Influence of Antimycin A, a bacterial toxin, on human dermal fibroblast cell adhesion to tungsten-silicon oxide nanocomposites
Published in Journal of Experimental Nanoscience, 2019
Hassan I. Moussa, Gyeongsu Kim, Jessica Tong, D. Moira Glerum, Ting Y. Tsui
While a significant amount of progress has been made in our understanding of cell adhesion to engineered structures, there is little understanding of how natural (or synthetic) toxins, such as antimycin A, affect normal cell adhesion to biomaterial surfaces such as surgical implants. Antimycin A is a compound naturally produced by Streptomyces bacteria, which are commonly found in soil. Antimycin A, which serves as a defensive mechanism against microorganisms in the environment, is a potent inhibitor of Complex III of the mitochondrial respiratory chain, which is housed in almost all eukaryotic cells.
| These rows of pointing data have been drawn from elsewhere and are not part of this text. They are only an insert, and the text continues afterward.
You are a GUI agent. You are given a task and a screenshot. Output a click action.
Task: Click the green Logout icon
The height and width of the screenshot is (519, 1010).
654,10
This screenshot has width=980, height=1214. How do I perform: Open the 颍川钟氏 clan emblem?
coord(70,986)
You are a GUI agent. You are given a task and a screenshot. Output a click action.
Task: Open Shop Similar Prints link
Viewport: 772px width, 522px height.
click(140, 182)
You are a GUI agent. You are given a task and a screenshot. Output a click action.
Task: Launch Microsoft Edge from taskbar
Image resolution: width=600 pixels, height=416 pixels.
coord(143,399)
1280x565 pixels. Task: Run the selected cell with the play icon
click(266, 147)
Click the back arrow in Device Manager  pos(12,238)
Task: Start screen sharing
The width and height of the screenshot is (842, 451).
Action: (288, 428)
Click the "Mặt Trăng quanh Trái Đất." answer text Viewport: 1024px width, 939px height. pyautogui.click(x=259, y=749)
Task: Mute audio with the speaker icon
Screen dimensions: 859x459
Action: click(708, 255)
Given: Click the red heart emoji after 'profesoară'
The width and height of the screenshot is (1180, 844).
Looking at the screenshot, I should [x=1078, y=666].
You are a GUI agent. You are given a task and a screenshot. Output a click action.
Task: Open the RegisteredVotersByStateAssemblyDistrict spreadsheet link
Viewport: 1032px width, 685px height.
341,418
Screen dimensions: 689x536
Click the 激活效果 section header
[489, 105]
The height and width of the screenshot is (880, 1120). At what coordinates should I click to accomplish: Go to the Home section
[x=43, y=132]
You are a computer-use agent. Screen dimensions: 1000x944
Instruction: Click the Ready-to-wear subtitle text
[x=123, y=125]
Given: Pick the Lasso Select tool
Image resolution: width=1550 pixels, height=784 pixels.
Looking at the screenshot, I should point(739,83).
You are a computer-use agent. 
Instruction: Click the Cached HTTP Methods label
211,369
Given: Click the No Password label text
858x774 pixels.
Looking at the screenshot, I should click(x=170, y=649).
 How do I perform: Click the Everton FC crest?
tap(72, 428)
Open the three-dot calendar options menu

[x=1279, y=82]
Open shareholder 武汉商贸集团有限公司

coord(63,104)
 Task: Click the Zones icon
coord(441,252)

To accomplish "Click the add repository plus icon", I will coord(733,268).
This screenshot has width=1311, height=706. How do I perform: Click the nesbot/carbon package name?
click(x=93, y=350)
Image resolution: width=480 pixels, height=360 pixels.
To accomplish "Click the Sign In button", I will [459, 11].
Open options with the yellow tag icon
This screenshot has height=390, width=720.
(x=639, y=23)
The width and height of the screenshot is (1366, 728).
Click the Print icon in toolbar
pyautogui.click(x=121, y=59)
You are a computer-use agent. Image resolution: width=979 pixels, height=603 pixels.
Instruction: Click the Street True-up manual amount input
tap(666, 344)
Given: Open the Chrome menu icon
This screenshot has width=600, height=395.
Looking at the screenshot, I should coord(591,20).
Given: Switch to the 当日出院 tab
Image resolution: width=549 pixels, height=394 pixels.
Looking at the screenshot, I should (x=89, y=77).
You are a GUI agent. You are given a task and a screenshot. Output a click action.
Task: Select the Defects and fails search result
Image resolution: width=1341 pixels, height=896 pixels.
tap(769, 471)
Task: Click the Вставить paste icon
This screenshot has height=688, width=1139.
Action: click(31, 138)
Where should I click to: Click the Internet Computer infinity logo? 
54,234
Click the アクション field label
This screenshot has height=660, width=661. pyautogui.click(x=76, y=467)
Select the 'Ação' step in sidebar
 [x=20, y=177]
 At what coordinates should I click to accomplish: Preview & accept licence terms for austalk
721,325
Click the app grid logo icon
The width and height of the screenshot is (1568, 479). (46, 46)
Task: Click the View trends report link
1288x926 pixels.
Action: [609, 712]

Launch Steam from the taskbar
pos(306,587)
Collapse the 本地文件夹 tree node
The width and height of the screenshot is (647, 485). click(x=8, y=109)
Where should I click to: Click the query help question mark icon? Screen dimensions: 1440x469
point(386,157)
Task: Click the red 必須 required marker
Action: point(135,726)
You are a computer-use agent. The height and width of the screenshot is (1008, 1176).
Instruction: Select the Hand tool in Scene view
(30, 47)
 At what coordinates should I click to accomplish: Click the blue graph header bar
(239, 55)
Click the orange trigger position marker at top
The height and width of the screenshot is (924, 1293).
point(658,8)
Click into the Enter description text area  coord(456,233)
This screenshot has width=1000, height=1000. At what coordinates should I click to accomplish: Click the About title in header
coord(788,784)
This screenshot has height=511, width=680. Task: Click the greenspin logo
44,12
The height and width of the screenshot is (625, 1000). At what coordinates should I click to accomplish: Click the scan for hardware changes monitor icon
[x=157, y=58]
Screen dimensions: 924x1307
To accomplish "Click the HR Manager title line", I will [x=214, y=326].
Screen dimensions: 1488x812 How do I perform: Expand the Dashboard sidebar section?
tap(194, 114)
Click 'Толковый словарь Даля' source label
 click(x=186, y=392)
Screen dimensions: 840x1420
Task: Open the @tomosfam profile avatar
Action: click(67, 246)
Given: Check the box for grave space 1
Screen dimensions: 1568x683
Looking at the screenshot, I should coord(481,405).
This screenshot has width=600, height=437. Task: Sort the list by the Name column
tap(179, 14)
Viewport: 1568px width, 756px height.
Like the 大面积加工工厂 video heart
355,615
Exposure to Antimycin A interferes with the production of adenosine triphosphate (ATP), modifies the electrical potential across the mitochondrial membrane and results in elevated production of the superoxide molecule, one of the family of reactive oxygen species (ROS) [20]. Antimycin A is also used as a piscicide in the aquaculture industry to control invasive fish populations. In large quantities, this chemical is lethal to fish, mammals, and plants. While high doses of Antimycin A are known to lead to cell apoptosis [21], sub-lethal doses of Antimycin A have been used as a means of depleting ATP in models of ischemia in renal dysfunction; transient exposure to Antimycin A was shown to cause actin rearrangements and lead to poor cell adhesion [22–24]. Interestingly, similar effects on the cytoskeleton and cell adhesion were observed when cells were treated with cyanide, a potent inhibitor of cytochrome c oxidase, which is the terminal electron acceptor of the mitochondrial respiratory chain [25, 26], suggesting that depletion of ATP leads to defects in cell structure and morphology. However, the effect of Antimycin A on mitochondrial morphology remains undocumented; likewise, the mitochondrial morphology in cells adhering to engineered surfaces remains unknown.